Eine Alternative zu Lenkungsabgaben wären in gewissen Bereichen Verbote – etwa für benzinbetriebene Autos, Ölheizungen und den Fleischkonsum. Verbote klingen «sozialverträglich»: Die Misere ist breit verteilt. Gewisse Verbote würden viel Verschwendung bringen, weil es unter anderem zu einer Massenverschrottung von an sich noch betriebsfähigen Autos, Heizungen und Produktionsanlagen kommen könnte. Aber wo gehobelt wird, fliegen Späne.
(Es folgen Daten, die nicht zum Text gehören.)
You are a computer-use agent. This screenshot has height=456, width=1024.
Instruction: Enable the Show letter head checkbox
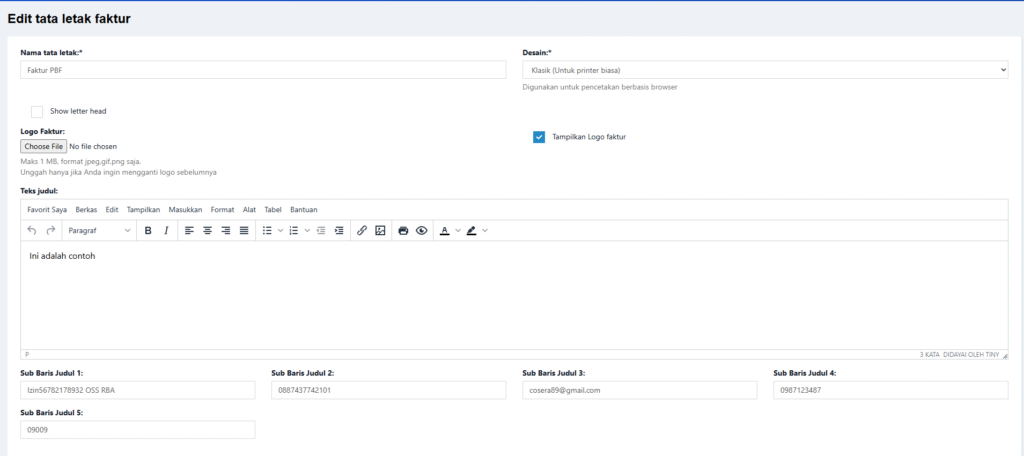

In manchen Fällen würde das Wohnen teurer. Im privaten Strassenverkehr wäre ein weit schnellerer Umstieg auf E-Autos auf der Agenda. Laut dem Touringclub Schweiz sind E-Autos heute einschliesslich Betriebskosten nicht mehr teurer als benzinbetriebene Autos. Die Verabschiedung von fossilen Treib- und Brennstoffen würde indes einen schnelleren Ausbau der Stromproduktion im Inland erfordern.
Ewig locken Subventionen
Als Ergänzung oder Alternative zu Lenkungsabgaben und Verboten wären auch Zusatzsubventionen etwa für E-Autos oder Gebäudesanierungen denkbar. Solche Subventionen kommen aber mit Verschwendungsgarantie; sie sind deutlich weniger effizient als Lenkungsabgaben. Auch E-Autos, Wärmepumpen und Solarpanels belasten überdies die Umwelt – man sollte sie deshalb aus umweltökonomischer Sicht nicht subventionieren, sondern «nur» mit tieferen Abgaben belasten als schmutzigere Alternativen. Aber Subventionen sind populärer als Lenkungsabgaben und Verbote: Der Staat verteilt Geld, die Rechnung kommt erst später, und wer sie bezahlt, ist unklar.
Besonders «sozialverträglich» aus Sicht der Initianten wäre wohl eine Steuererhöhung für Gutverdiener zur Finanzierung grosser Subventionstöpfe für alle. Damit nähme aber der Konsum noch zu, da tiefere Einkommensgruppen höhere Konsumquoten haben. Zu rechnen wäre daher mit neuen Umweltbelastungen, die den (erhofften) Nutzen der Subventionen gleich wieder einschränken würden.
Unter dem Strich lässt sich die Initiative etwa so betrachten, wie der Volksmund gewisse Medikamente betrachten mag: Es muss schlecht schmecken, damit es wie versprochen wirken kann.